▶ _Provided information_
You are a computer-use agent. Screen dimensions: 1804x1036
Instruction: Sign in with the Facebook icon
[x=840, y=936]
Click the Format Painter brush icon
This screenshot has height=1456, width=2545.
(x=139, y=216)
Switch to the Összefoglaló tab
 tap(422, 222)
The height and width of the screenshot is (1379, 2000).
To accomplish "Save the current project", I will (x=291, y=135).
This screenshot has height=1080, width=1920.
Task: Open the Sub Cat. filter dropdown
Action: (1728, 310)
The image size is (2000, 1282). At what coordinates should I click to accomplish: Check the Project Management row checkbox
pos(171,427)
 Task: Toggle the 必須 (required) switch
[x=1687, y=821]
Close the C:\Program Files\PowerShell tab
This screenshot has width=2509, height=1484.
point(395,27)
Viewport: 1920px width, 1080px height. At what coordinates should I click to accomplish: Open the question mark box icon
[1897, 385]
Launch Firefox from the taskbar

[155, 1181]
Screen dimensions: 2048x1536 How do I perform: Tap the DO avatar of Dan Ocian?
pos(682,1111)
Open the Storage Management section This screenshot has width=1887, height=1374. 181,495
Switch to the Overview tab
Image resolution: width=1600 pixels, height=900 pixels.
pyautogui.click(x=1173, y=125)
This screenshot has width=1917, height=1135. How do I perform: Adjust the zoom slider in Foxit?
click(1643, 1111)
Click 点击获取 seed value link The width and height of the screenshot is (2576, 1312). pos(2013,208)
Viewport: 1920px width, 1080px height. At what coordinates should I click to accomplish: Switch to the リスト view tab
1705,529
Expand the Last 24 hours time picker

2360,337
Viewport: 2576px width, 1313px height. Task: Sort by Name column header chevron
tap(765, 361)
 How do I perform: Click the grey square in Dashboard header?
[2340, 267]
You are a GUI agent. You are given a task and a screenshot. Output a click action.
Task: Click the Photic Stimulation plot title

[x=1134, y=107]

▶ _Exercise aim_
Where a line of the records holds the word "agent", copy that line.

▶ _Result of the task_
You are a computer-use agent. Screen dimensions: 1804x1036
You are a GUI agent. You are given a task and a screenshot. Output a click action.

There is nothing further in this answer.